Véronique Suissa : Ces pratiques se déploient beaucoup dans les associations de patients, les centres sanitaires et médico-sociaux comme les Ehpad. Les demandes sont notamment importantes en oncologie et certaines MCA sont déployées dans le cadre des soins de support. Plus de la moitié des patients y ont recours pour soulager les répercussions des traitements, se sentir acteur de sa santé et pour renforcer les liens à travers des activités de groupe. Les pratiques psychocorporelles telles que la sophrologie, la relaxation et l’hypnose sont particulièrement utilisées pour cela.
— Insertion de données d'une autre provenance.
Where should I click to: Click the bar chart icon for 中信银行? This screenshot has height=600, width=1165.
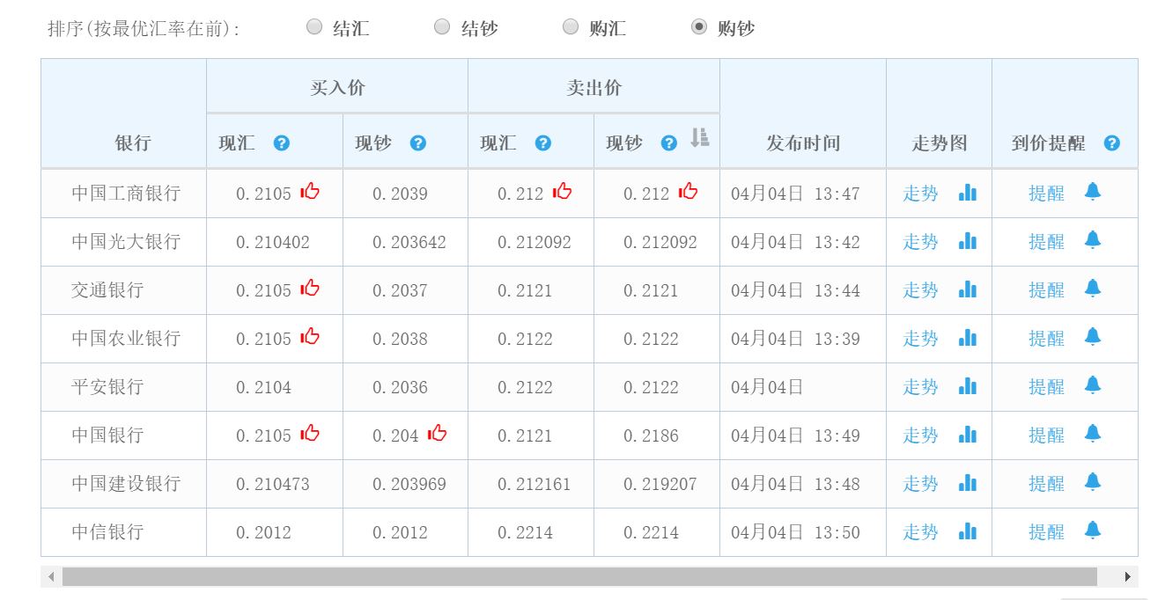pos(967,530)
Aidant attitude : Quelle politique souhaiteriez-vous voir à l’œuvre à la faveur des médecines complémentaires ?

Véronique Suissa : Il existe un vrai besoin de régulation et d’encadrement en matière de formation. Certaines, qui s’effectuent en un week-end ne sont toujours pas interdites… Il faut également renforcer la spécialisation des praticiens. Il importe de sécuriser les usages des citoyens et de stopper la promotion de méthodes déviantes, telle que l’on peut l’observer sur des sites de vulgarisation ou sur des plateformes d’accès à des praticiens qui mêlent pratiques adaptées et méthodes douteuses. Il est urgent de diffuser de l’information éclairée qui va éviter au grand public de basculer vers des sites douteux ou vers des pratiques dangereuses. Les enjeux politiques s’articulent donc autour de trois axes : la promotion de la prévention, la diffusion d’informations et l’encadrement de la formation.